EXERCISE INSTRUCTIONS
In this exercise, the entries below include pictures. Repeat exactly the lines from the line with "You are a computer-use agent. This" to the line with "Open File Room from the sidebar", including both, but without the pictures.

DATA EXTRACT

-*-*-

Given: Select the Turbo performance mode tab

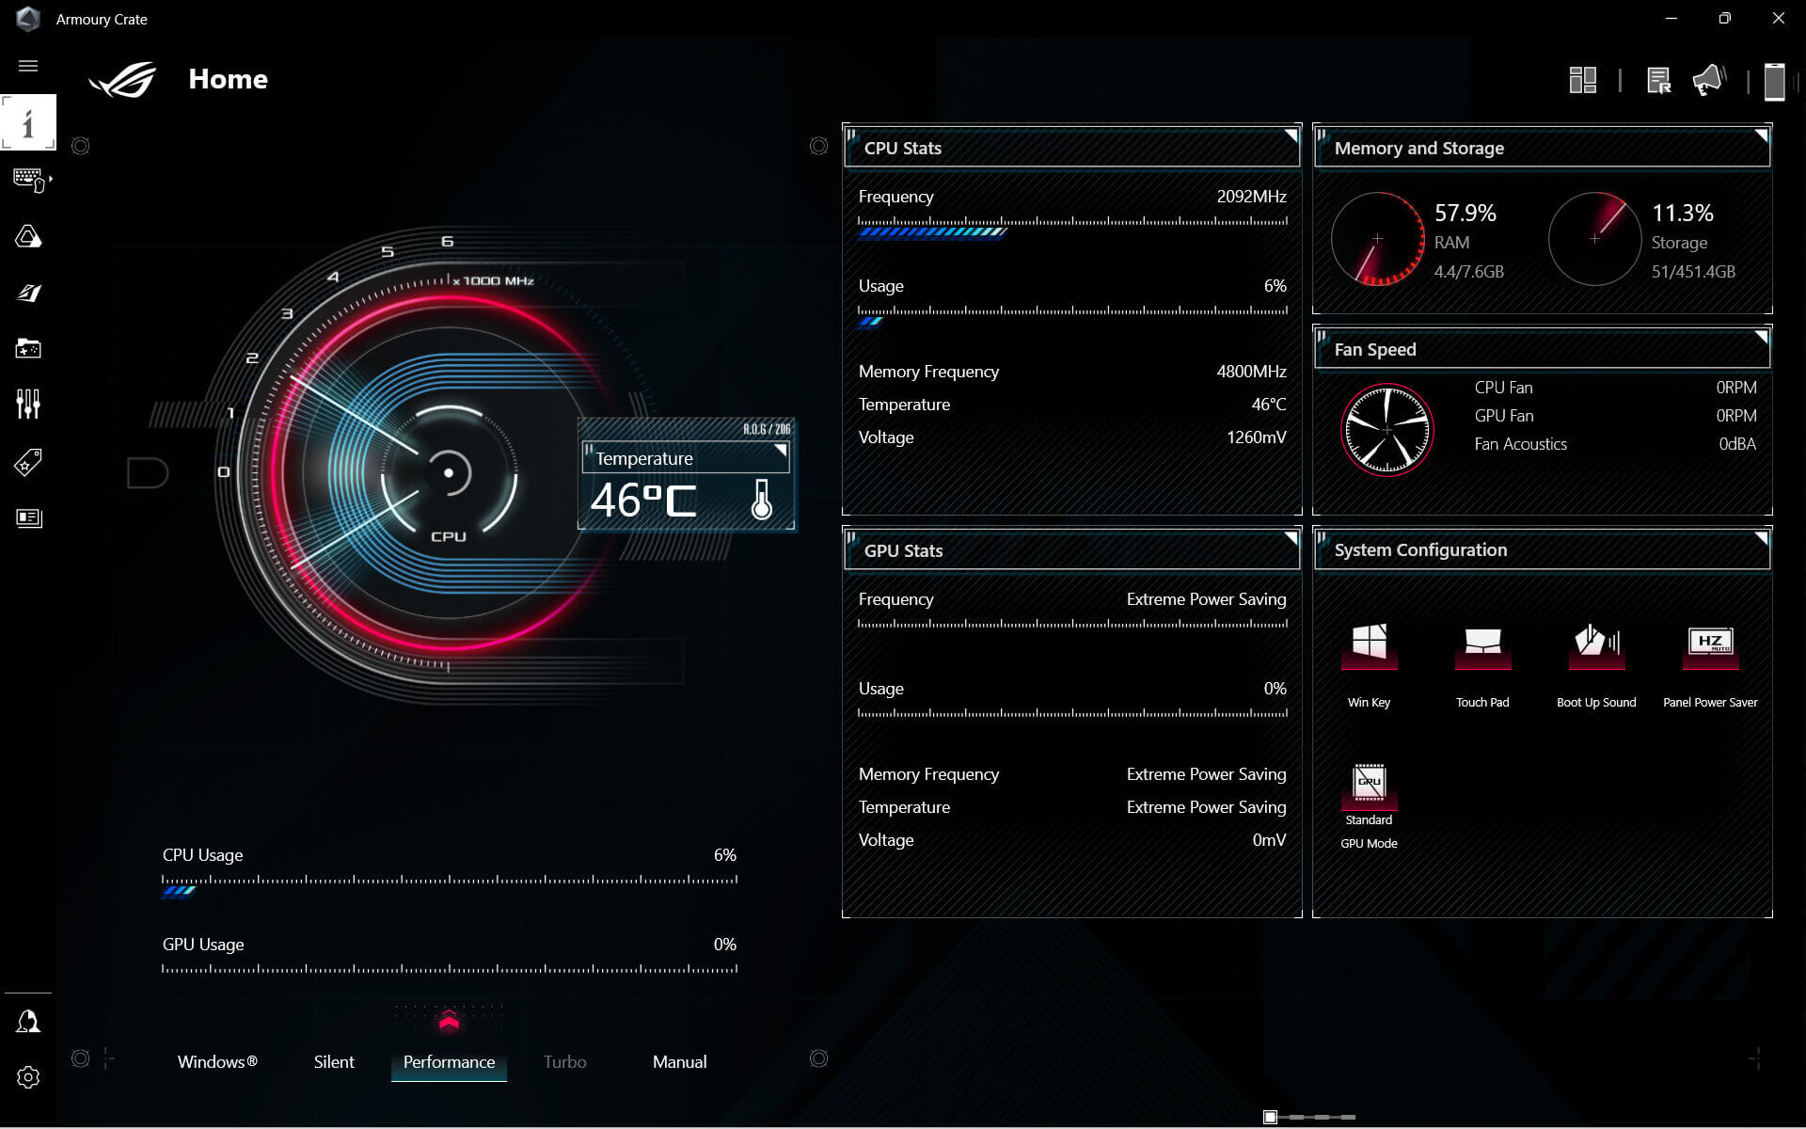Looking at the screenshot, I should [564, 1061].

-*-*-

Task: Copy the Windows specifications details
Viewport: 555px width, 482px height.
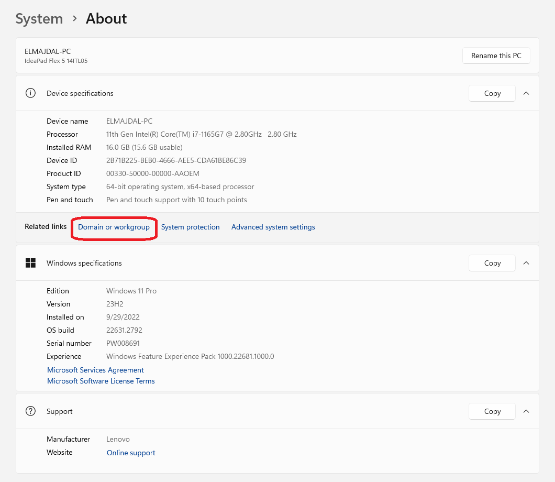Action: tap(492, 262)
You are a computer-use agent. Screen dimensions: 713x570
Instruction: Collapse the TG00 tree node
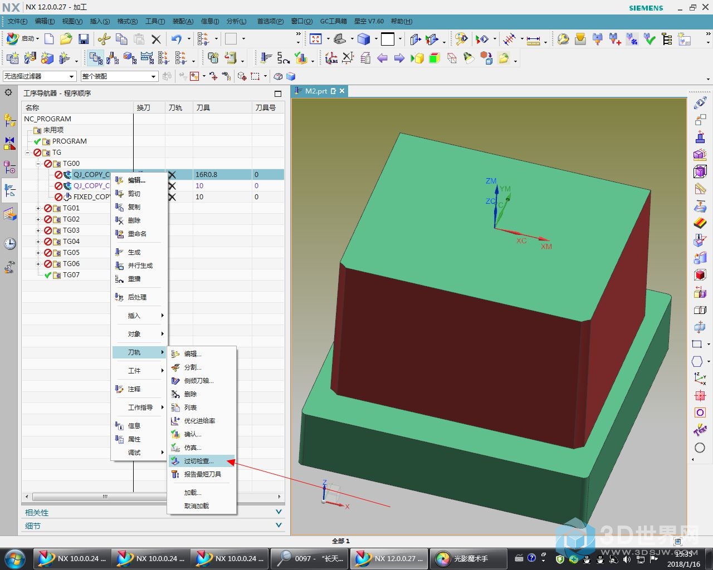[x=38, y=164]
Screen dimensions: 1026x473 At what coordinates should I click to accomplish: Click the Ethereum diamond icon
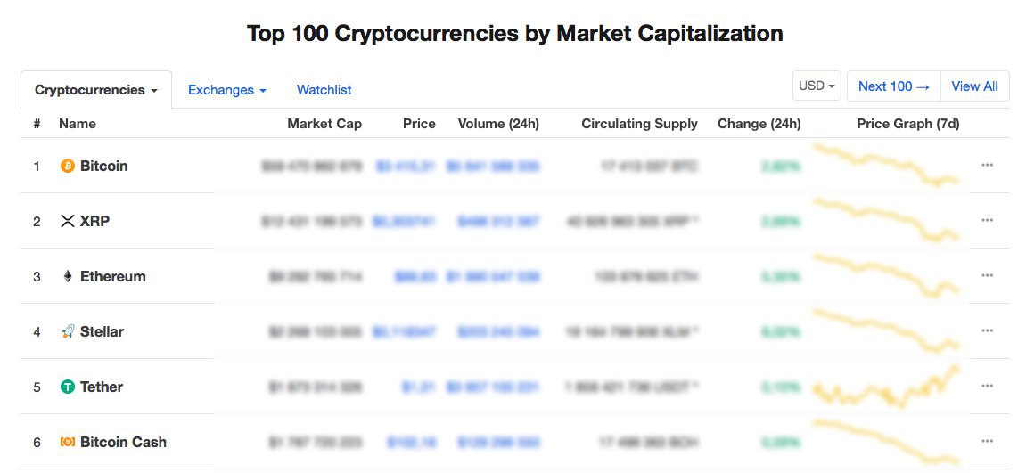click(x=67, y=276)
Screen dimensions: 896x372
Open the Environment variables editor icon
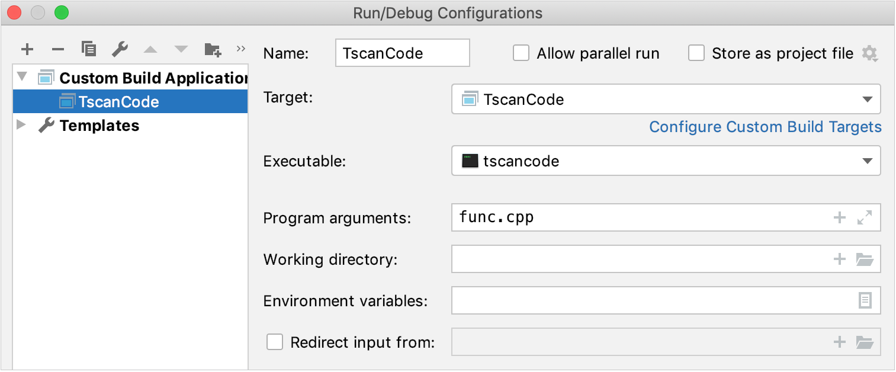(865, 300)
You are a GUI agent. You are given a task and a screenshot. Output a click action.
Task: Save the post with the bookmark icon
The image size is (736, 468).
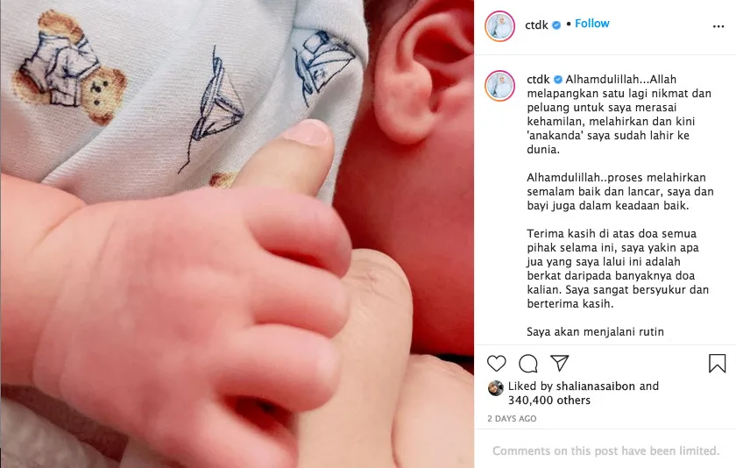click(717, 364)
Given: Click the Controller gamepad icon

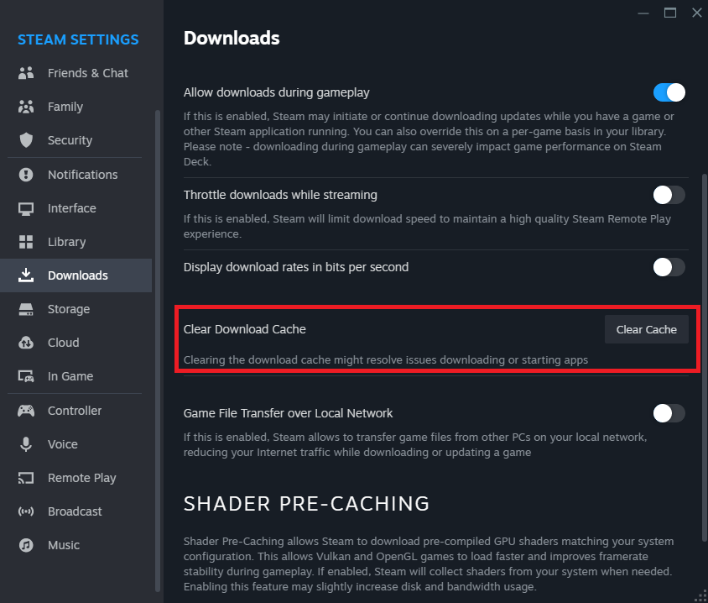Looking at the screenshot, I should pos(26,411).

-*-*-

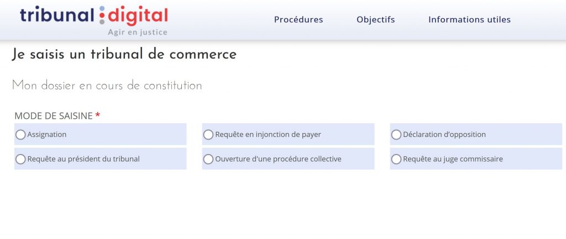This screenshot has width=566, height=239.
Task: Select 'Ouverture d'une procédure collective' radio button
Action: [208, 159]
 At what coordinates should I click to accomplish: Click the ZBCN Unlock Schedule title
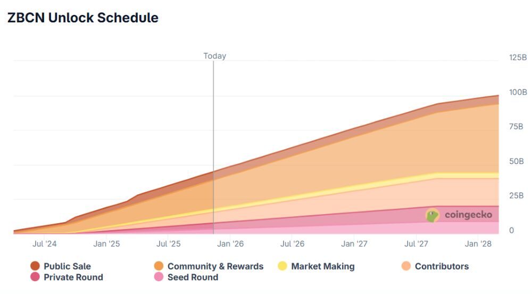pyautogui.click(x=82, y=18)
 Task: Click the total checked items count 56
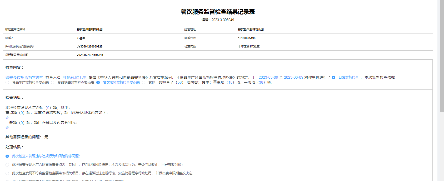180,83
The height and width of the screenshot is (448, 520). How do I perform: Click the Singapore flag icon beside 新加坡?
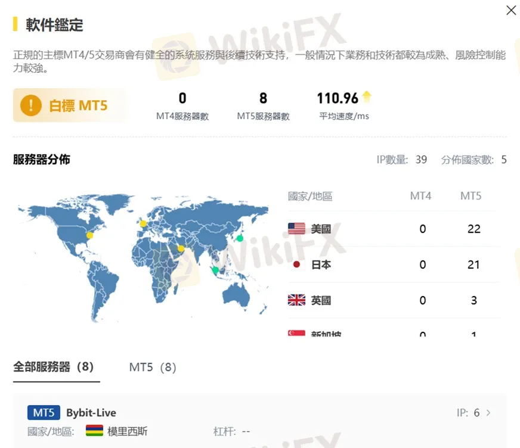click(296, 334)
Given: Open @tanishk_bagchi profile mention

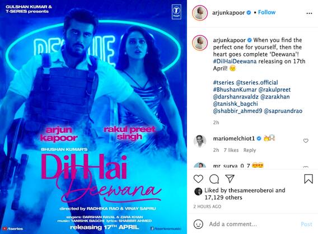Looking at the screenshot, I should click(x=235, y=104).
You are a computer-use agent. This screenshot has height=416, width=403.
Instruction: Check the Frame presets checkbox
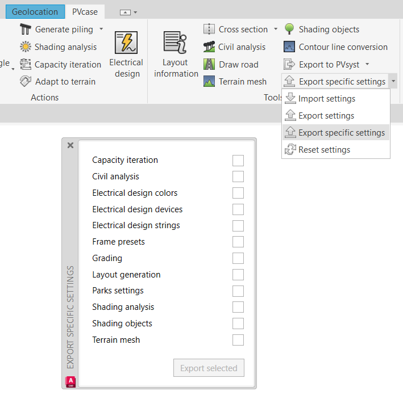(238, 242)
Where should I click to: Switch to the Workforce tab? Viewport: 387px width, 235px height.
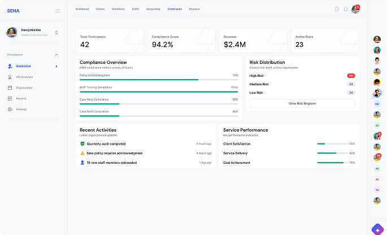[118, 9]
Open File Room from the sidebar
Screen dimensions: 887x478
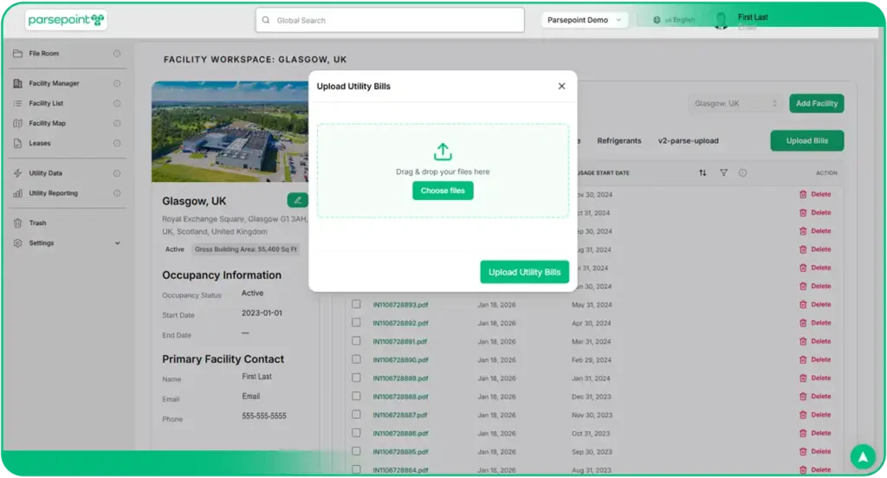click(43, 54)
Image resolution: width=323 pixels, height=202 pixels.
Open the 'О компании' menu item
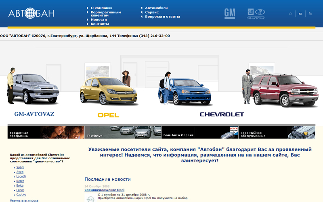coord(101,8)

-*-*-

TASK OUTPUT
You are a computer-use agent. This screenshot has height=416, width=403.
Instruction: Check the Frame presets checkbox
(238, 242)
Where should I click to: Switch to the Workforce tab? Viewport: 387px width, 235px height.
[118, 9]
Open File Room from the sidebar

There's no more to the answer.